## Assignment
The line containing "Click the 10 — 16 мая 2021 date picker" and every line after it, through the last line of the records, are to be transcribed exactly, and nothing else.

## Task input
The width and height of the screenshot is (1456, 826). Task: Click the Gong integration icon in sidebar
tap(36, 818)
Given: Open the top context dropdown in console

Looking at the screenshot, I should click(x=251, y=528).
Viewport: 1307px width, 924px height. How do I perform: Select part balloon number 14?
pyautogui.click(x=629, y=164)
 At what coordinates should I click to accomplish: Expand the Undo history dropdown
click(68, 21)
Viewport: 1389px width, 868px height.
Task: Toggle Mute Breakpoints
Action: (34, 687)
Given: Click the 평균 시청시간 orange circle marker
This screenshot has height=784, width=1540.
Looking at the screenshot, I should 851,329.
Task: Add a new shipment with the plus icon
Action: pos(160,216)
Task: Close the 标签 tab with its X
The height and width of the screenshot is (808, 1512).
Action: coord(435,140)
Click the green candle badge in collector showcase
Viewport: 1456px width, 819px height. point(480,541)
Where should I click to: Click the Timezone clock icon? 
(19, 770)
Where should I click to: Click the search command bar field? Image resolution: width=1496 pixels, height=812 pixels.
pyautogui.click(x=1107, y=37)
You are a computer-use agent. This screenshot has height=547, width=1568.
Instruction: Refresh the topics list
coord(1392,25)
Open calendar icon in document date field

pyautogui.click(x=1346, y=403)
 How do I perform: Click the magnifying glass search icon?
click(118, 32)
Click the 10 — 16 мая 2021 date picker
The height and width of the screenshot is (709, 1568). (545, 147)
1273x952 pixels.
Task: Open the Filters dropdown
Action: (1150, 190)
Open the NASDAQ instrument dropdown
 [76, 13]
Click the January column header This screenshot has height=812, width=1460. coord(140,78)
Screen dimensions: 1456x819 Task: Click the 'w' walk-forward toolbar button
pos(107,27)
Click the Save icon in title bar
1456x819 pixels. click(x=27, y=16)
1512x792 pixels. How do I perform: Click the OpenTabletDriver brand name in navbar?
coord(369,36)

## Your response
Click the 10 — 16 мая 2021 date picker
The height and width of the screenshot is (709, 1568). (545, 147)
1273x952 pixels.
Task: Open the Filters dropdown
Action: (1150, 190)
Open the NASDAQ instrument dropdown
 [76, 13]
Click the January column header This screenshot has height=812, width=1460. coord(140,78)
Screen dimensions: 1456x819 Task: Click the 'w' walk-forward toolbar button
pos(107,27)
Click the Save icon in title bar
1456x819 pixels. click(x=27, y=16)
1512x792 pixels. How do I perform: Click the OpenTabletDriver brand name in navbar?
coord(369,36)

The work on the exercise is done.